Long story, we moved and the public school was almost 2 yrs behind their previous one in another state, private school here was a dumping ground due to vouchers and "scholarships", our middle daughter was dying ( literally) and couldn't attend school.. then had a liver transplant with serious complications.. we home schooled all the kids. If a parent is willing to make the sacrifices to home school, you can do it. For us we use other curriculum and spend several thousand a year for it. We have class year around. Our kids go to violin lessons, phys ed is through our gym and private classes, we have a home school co-op with other families and field trips are large groups and cultural exposure field trips are also group events. My daughters are very popular in town and have a lively social life. My oldest is gifted ( in college now) and took many classes even in middle and high school at the local college along with the home school curriculum. NO school could handle giving her what she needed as far as academic stimulation. Certainly not these public schools.
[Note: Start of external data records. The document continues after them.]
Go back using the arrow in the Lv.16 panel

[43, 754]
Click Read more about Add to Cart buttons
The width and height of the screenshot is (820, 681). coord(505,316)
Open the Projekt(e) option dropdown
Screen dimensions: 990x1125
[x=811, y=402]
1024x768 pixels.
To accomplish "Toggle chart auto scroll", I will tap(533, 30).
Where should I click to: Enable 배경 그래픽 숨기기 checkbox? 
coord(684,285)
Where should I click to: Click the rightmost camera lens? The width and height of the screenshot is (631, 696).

The nonsense I read here and elsewhere concerning home schooled kids being "socially awkward" is just that ... NONSENSE. If youre teaching your child basket weaving and home school for your own convenience then yes, youre going to have a socially backward non-contributing adult. There are deep sacrifices for a family who decides to do this and do it right. Ours was my income.. I was an RN with a Masters on the side and made good money. Materialism takes a back seat when you're considering your child(ren)'s futures, but not everyone can sacrifice like this. Families are pressed these days. Now many times 2 incomes are a necessity and not due to living beyond one's means. All you can do is educate at home as well. We are churning out illiterates here at our high schools and no one seems to care enough to make a stink. We have participation points in mathematics class work and the kids cant even pass tests. Our schools are violent and ridiculous.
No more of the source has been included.